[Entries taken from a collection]
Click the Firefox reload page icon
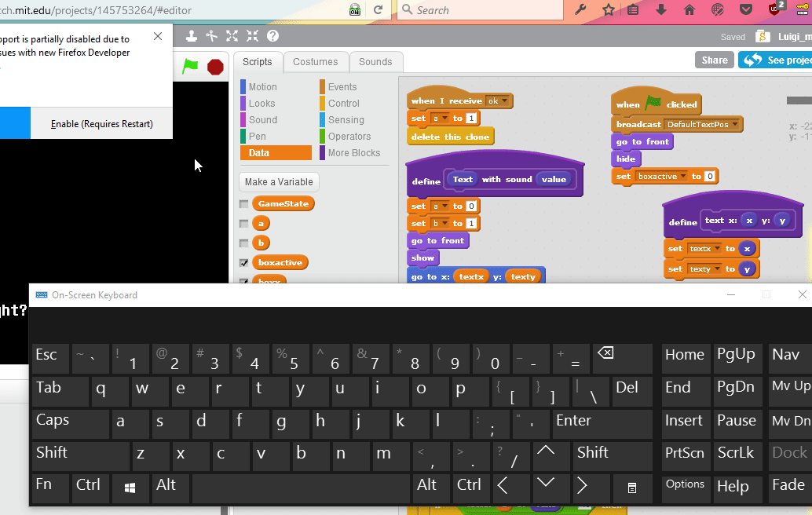812x515 pixels. pos(378,10)
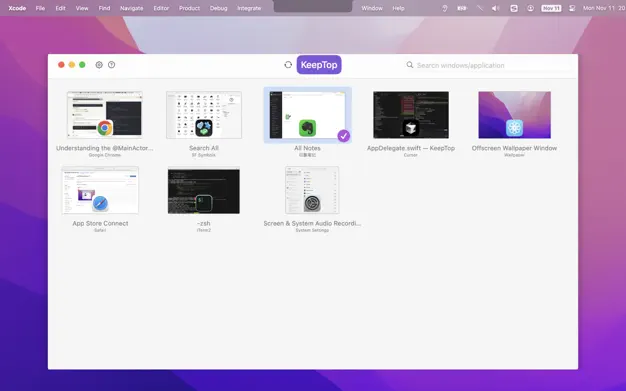
Task: Choose the System Settings Screen Recording thumbnail
Action: 312,190
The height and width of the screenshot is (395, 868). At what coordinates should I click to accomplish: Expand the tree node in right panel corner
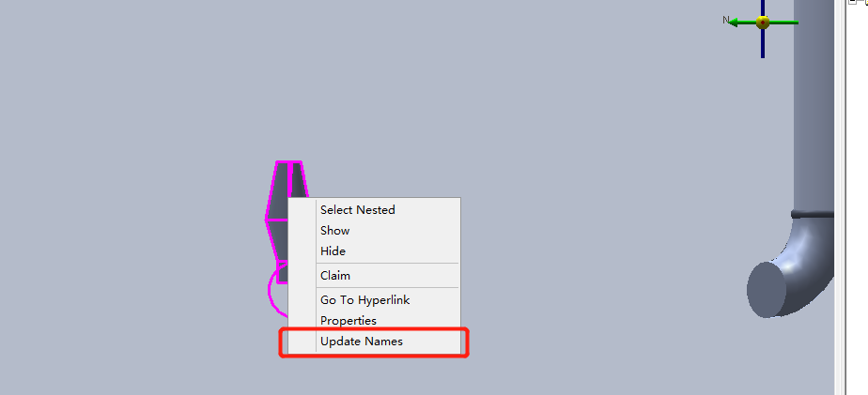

_TASK DIRECTIONS:_
Word for word, reproduce all of the entries above and omit the pictures.

_ANSWER BOX:_
Click the Firefox reload page icon
812x515 pixels. pos(378,10)
Task: Choose the System Settings Screen Recording thumbnail
Action: 312,190
The height and width of the screenshot is (395, 868). At what coordinates should I click to accomplish: Expand the tree node in right panel corner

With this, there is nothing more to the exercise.